Life is a worn green Reds hat.


But that bowl of vanilla, dripping in the summer heat, next to fire you just roasted hot dogs on the last week of school, well, it didn't seem so plain then, did it, in the summer of 1971?

And that hamburger patty, grilled high in the mountains of Arizona over the coals of meadow driftwood as the sun blazed in a glorious sunset, cold beer in hand, was anything but plain.

And that tattered old hat, simple by design, faded and tired and perhaps a little smelly, is not so plain in the memories of two little boys who threw a ball with their dad who always seemed to have it on in the pool and back yard.


We are far too eager in this twenty-first century to complicate and fix.  Honestly, I am as guilty as the next guy.  I often try here to write words for the ages, to write the story that will change everything, explain everything, be everything.  I fuss and arrange, unfuss and rearrange, trying to hit that chord that will ring through time and space towards you, towards the boys, in a time I do not know and a place yet to be determined.  I rarely feel successful at that.

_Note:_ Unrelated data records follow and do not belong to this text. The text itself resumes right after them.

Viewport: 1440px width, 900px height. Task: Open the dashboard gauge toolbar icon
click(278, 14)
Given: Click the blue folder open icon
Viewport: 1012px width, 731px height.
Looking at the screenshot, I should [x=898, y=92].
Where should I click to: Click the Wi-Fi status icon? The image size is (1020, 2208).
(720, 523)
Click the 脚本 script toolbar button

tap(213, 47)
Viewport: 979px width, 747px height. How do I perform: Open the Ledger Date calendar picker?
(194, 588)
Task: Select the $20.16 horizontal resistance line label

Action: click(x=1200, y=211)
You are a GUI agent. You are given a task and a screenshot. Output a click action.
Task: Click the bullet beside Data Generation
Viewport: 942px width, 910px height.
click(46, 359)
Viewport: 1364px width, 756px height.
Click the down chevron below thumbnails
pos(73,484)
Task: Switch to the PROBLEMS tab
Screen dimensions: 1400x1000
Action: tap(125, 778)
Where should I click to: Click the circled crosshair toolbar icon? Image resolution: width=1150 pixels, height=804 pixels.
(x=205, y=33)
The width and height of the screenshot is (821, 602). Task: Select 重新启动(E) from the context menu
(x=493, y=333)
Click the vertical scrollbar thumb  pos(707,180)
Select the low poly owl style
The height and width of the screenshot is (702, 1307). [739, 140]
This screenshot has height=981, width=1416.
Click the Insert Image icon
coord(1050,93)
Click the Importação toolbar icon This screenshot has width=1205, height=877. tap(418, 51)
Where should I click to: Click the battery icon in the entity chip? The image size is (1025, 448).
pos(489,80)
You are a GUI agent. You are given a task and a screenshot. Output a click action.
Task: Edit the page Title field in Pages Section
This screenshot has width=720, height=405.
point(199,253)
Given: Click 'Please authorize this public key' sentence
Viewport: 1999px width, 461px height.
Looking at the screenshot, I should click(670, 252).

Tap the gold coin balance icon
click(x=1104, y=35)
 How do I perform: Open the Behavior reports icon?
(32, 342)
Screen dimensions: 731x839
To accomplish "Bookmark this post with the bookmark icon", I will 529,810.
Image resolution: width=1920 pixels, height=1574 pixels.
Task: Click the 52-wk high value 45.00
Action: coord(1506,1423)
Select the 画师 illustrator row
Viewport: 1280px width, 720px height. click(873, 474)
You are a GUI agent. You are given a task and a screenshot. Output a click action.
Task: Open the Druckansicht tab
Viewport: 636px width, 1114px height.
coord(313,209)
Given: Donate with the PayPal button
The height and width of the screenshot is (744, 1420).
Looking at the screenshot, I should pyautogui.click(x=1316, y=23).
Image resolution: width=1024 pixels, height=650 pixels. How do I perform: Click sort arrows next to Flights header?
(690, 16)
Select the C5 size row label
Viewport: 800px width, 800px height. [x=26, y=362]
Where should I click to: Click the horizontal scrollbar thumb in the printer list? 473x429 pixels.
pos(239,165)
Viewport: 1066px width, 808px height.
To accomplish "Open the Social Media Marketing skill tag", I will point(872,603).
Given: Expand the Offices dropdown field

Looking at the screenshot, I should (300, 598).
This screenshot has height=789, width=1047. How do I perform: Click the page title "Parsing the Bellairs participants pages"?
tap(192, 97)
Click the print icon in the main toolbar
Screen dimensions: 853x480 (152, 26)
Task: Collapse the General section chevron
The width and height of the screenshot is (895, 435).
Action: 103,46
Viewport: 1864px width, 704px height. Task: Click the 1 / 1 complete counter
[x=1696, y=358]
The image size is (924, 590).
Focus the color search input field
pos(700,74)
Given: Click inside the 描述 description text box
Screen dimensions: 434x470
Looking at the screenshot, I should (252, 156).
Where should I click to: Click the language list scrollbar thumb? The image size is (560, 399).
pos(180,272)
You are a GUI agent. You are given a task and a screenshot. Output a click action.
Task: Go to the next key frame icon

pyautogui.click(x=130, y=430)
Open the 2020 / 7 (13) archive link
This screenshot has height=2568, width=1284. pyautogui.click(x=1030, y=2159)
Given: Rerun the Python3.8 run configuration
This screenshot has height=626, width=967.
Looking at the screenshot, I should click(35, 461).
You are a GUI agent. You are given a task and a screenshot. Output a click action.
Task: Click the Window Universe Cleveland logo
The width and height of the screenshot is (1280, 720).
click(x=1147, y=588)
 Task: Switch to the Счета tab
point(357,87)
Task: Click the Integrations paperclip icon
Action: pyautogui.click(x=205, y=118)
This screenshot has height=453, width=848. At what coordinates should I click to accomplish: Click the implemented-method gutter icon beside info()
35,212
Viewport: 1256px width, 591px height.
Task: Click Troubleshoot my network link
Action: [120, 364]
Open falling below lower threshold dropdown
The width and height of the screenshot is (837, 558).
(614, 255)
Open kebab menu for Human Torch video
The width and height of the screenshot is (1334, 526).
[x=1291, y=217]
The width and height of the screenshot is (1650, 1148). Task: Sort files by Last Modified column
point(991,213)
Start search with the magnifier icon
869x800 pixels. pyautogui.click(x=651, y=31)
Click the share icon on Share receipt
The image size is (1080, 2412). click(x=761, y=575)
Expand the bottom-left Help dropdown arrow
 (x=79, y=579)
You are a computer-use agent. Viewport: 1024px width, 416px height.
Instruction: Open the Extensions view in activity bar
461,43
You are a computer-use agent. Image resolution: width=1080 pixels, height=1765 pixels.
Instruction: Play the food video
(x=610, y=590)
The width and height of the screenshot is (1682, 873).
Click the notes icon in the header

The sad part is that all I am trying to say, through all these layers and words and images and metaphors and tears and fears and hopes and dreams is really very simple:

I loved you today, boys.


Zack grew weary of a bad movie or TV show we were watching on something called Netflix the other night and wandered off and drew this:



Yes, Underground Bugs! by Zack, uh, Pooo.  He spent an hour on this probably.  There is much to note here, a lot to talk about, but... I am not going to.  I've mentioned that those days are over, those days of trying to be cute about all of these images.  It was fun when they were seven or eight, but now, at ten, I know it is time to stop because I don't want anyone to think I am making fun of them.  I will say this, though, he has recently adopted an all caps printing style.  I do that.  My Dad did that.

Every year at the local elementary school the boys will be leaving this year, there was an "Art Show."  Because it wasn't a sporting event and everyone was included and no one won or was featured or singled out, it was ill-attended.  We always go, it's cute and is sometimes the only opportunity a certain kind of child gets to shine.

Nick had this piece in it:


Here are some details from it:




It is watercolor and chalk on paper.


That's really all I've got today.

Don't worry, I'll overcomplicate something again soon, but it is important for me to remember that it really is this simple most of the time.


From Marci's "... things you don't expect to hear from the backseat ... "

Mom: "I think God has a sense of humor."


Boy: "He's gonna need one when I get up there."



Fact...

Thanks, as always, for stopping by today.  Listen, life is a love letter - a love letter to God, a love letter to friends and family, a love letter to the past and future and maybe, perhaps at its very simplest, a love letter to ourselves.  Peace to you and yours.